XKeyScore came to light in documents leaked by former NSA contractor Edward Snowden, but some observers believe the latest information — which adds greater detail on how the agency monitors people trying to protect their privacy online — may have not come from the documents he passed to journalists.
The broadcasters, Norddeutscher Rundfunk and Westdeutscher Rundfunk, did not reveal their source for the code but claimed in a report that former NSA employees and experts "are convinced that the same code or similar code is still in use today,"
The report describes how the code enables XKeyScore to track users connected to The Onion Router, known as TOR, a network that encrypts data traffic through random servers in order to obscure identification of a web surfer.
TOR, a project initially started by the U.S. Navy, is considered a critical privacy enhancing tool and one that has hampered NSA surveillance in the past.
The report contends the NSA is monitoring two TOR servers in Germany. One is run by Sebastian Hahn, a 28-year-old computer science student at the University of Erlangen. The server, known as a Directory Authority, a critical part of TOR's infrastructure, supplies a list of relays in the network to computers connecting to the network.
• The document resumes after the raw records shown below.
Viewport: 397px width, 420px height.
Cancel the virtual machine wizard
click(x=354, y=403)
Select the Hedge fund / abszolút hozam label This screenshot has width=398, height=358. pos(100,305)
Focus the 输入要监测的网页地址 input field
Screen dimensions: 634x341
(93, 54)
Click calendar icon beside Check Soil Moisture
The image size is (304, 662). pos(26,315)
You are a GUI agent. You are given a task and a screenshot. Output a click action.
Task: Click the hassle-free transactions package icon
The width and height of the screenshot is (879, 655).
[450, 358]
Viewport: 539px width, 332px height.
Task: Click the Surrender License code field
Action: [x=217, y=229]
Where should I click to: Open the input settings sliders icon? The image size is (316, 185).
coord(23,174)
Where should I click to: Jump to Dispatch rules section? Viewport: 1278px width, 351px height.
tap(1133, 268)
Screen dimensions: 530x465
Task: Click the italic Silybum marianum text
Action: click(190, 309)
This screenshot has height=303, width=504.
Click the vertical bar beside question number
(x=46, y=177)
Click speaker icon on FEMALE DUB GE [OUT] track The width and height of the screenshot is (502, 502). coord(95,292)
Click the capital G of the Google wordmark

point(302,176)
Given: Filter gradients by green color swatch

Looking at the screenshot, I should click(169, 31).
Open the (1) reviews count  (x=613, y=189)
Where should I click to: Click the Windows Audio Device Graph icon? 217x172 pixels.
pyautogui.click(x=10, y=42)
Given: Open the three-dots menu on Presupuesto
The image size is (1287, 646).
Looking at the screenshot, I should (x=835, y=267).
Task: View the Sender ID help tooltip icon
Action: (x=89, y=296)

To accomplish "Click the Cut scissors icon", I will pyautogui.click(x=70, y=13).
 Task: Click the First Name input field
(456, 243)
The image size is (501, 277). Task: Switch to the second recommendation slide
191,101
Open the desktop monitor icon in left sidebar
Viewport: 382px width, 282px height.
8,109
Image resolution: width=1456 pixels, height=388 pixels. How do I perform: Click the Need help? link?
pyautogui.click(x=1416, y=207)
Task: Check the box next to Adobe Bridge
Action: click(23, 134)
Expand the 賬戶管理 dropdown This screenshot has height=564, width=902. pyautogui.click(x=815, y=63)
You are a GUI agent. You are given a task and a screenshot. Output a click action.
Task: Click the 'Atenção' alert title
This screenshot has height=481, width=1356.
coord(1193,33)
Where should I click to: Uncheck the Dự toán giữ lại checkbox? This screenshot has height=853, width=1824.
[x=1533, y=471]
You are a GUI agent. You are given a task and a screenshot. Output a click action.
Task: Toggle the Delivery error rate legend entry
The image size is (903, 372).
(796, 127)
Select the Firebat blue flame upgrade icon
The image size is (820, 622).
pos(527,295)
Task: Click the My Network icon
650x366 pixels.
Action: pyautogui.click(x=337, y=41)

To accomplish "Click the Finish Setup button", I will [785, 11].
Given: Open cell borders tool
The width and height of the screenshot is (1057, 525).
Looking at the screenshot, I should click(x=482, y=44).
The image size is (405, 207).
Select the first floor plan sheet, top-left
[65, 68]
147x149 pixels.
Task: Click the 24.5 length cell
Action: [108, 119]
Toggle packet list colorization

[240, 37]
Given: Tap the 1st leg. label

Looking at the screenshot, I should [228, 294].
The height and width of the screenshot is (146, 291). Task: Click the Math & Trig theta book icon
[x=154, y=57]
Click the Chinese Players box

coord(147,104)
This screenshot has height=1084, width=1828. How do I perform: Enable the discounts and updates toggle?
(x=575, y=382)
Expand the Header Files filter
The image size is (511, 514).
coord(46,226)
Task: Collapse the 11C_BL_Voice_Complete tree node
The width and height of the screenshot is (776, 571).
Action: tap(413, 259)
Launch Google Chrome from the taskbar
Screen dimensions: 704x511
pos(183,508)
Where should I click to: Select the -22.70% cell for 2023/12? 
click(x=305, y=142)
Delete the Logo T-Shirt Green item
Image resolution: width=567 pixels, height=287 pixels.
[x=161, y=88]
The NSA's collection of metadata about people connecting to the server puts those people at risk, the report quoted Hahn as saying.
The NSA also tracks the use of non-public TOR relays, which are supplied to users upon request in countries known to actively block TOR relays, such as in China and Iran, the report said.
Other rules in the code indicate the agency is tracking people who visit public websites for privacy-related projects including the TOR Project; Tails, a privacy-focused portable operating system; and the Linux Journal website, the report alleged.
A note within the code appeared to cast a disparaging view of Tails, a respected privacy project, describing it as "a comsec mechanism advocated by extremists on extremist forums".
"In actuality, the software is used by journalists, human rights activists, and hundreds of thousands of ordinary people who merely wish to protect their privacy," the report contends.
It noted that the rule for monitoring the TOR Project's website was crafted to avoid collecting data on people believed to be in Australia, Canada, New Zealand, the U.K. and the U.S., the so-called "Five Eyes" states that collaborate on signals intelligence.